▶ _TASK PROMPT_
Lay out the material from the line with "Λήψεις (453, 513)" through the end of the material, both included, as a Markdown table with the columns No. and Text. Number each line, and leave out blank lines and pictures.

--- Start DATA TO USE ---

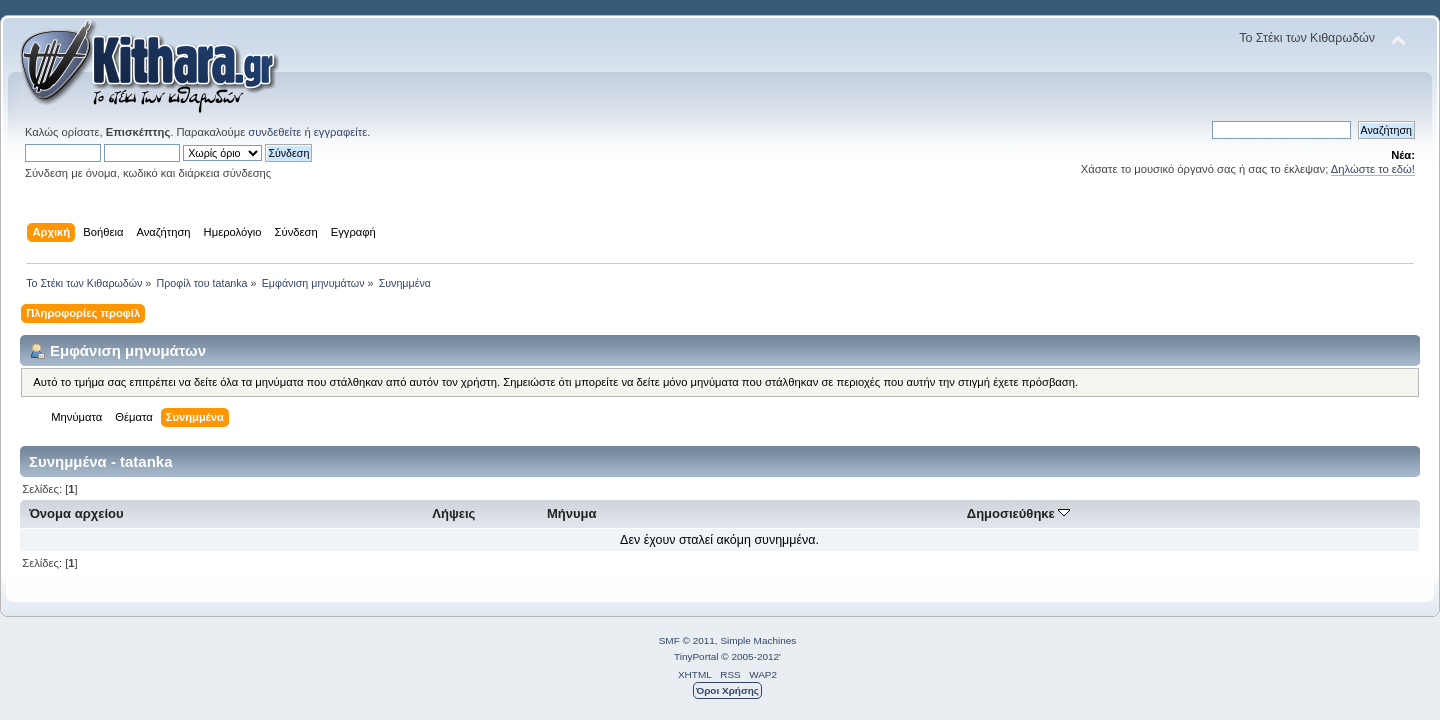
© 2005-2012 (750, 656)
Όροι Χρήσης (727, 690)
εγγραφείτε (340, 132)
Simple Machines (758, 640)
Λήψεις (453, 513)
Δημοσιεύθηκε (1019, 513)
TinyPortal (696, 656)
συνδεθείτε (274, 132)
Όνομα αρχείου (76, 513)
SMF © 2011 (687, 640)
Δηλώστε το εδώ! (1373, 169)
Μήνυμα (572, 513)
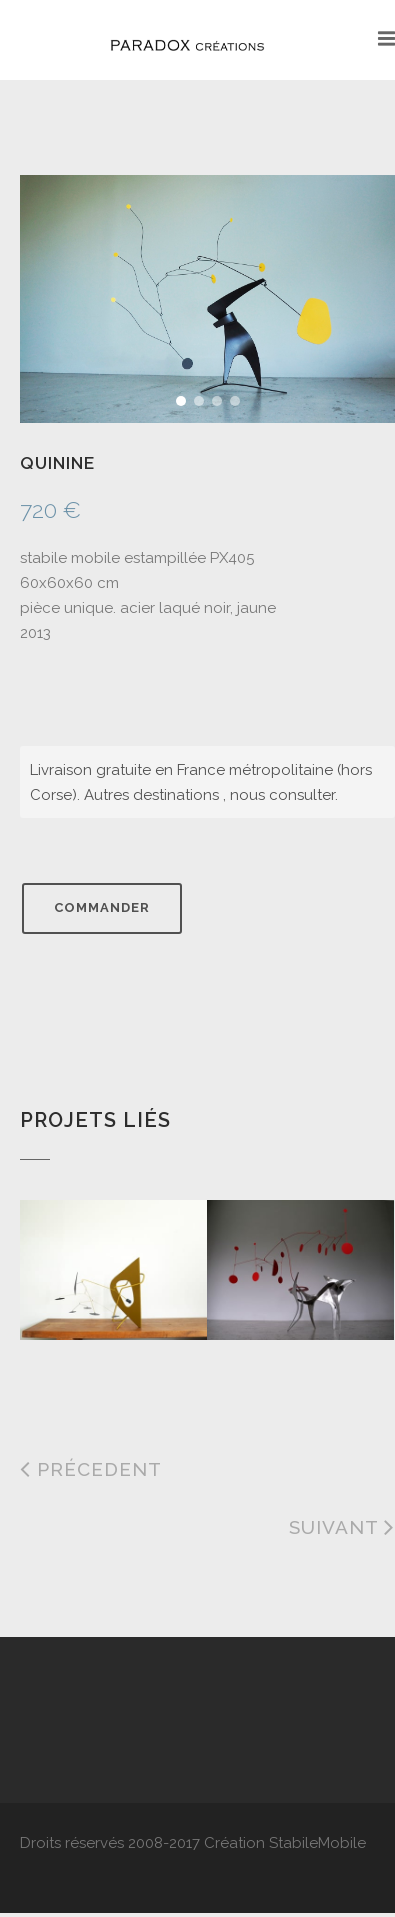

--- End DATA TO USE ---

▶ _SOLUTION TO THE EXERCISE_
| No. | Text |
|---|---|
| 1 | Λήψεις (453, 513) |
| 2 | Δημοσιεύθηκε (1019, 513) |
| 3 | TinyPortal (696, 656) |
| 4 | συνδεθείτε (274, 132) |
| 5 | Όνομα αρχείου (76, 513) |
| 6 | SMF © 2011 (687, 640) |
| 7 | Δηλώστε το εδώ! (1373, 169) |
| 8 | Μήνυμα (572, 513) |